La privatisation d'Aramco
La privatisation d'Aramco © Maxppp / ALI HAIDER / EPA /Newscom

Elles ont toutes les deux pour but de préparer l’avenir. L’argent de la FDJ ira abonder un Fonds pour l’innovation, celui d’Aramco ira dans un fonds souverain qui doit préparer l’économie saoudienne à l’après-pétrole. 

Mais les ordres de grandeur des deux opérations n’ont rien à voir ! Hier Bruno Le Maire, le ministre des finances, s’est félicité que les épargnants français aient réservé plus d’un milliard d’euros d’actions FDJ.

Les Saoudiens, eux, veulent encaisser entre 22 et 23 milliards d’euros, en vendant moins de 2% d’Aramco, leur compagnie pétrolière nationale. Aramco, c’est un monstre. Elle pompe 10% du pétrole mondial. Elle a encore 52 ans de réserves devant elle - c’est trois à quatre fois plus que les autres compagnies. 

22 milliards, ça nous paraît énorme, et pourtant, l’opération saoudienne n’est pas un franc succès.

C’est même une déception. Cette privatisation devait être le point d’orgue du plan Vision 2030 du prince héritier Mohammed Ben Salmane, 34 ans, qui disait vouloir ouvrir et moderniser son pays. 

Il pensait que le monde entier allait se précipiter sur son fleuron, dont il estimait la valeur à 2 000 milliards de dollars. Mais il a dû revoir son prix à la baisse, autour de 1 700 milliards et vendra finalement quatre fois moins d’actions que prévu. 

Pourquoi les investisseurs étrangers boudent-ils la privatisation d’Aramco ? 

Il y a au moins trois raisons. La première, c’est qu’ils ne croient pas à la volonté d’ouverture du Prince héritier, surtout depuis l’assassinat en Turquie du journaliste du Wall Street Journal Jamal Khashoggi. La deuxième, c’est l’instabilité dans la région. Les attaques de drones attribuées à l’Iran en septembre sur les installations d'Aramco, ont montré la vulnérabilité des installationsd’Aramco

Mais c’est aussi le changement de statut du pétrole.
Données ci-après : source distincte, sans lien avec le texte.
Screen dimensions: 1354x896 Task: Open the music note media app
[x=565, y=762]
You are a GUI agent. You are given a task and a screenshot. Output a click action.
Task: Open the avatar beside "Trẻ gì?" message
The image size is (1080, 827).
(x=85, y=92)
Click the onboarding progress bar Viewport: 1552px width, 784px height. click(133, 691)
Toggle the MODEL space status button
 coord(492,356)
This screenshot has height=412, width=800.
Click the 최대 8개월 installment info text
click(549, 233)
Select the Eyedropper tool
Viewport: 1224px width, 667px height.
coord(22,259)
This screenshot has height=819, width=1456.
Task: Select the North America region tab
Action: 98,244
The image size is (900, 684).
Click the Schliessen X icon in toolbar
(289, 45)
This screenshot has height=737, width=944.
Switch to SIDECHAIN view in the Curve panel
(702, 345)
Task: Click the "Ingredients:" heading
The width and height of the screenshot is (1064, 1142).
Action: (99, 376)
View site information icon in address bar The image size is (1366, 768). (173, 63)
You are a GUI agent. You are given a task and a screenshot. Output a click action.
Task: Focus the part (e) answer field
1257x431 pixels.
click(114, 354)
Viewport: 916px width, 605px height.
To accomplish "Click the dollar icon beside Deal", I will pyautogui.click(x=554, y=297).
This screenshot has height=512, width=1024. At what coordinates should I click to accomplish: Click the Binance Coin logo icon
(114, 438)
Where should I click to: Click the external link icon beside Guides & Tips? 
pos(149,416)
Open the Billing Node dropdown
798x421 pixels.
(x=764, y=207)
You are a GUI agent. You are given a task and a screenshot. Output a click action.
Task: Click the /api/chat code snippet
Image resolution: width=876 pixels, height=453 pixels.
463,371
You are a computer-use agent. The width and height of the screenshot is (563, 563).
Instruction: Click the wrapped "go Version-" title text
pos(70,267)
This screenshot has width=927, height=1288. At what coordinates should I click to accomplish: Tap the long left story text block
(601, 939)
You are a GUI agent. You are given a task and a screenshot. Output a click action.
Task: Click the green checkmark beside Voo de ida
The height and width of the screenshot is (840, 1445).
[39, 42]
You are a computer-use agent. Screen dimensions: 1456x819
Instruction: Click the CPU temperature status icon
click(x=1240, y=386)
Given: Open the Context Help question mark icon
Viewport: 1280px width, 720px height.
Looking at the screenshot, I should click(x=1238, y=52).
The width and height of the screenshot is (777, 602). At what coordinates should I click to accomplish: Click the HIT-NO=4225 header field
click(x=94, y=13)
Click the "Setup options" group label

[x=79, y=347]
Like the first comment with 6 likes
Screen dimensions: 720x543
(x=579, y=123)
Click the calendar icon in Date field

Les Etats-Unis étant auto-suffisants grâce au gaz ou au pétrole de schiste, et le reste du monde rêvant d’énergies renouvelables, l’or noir saoudien, ça rapporte toujours énormément, mais ce n’est plus ce que c’était. 

Aramco sera donc vendue aux familles riches et moins riches d'Arabie Saoudite à des fonds souverains de la région et à quelques investisseurs chinois ou russes avant une introduction à la bourse de Riyad mais plus question d’aller sur une grande bourse internationale.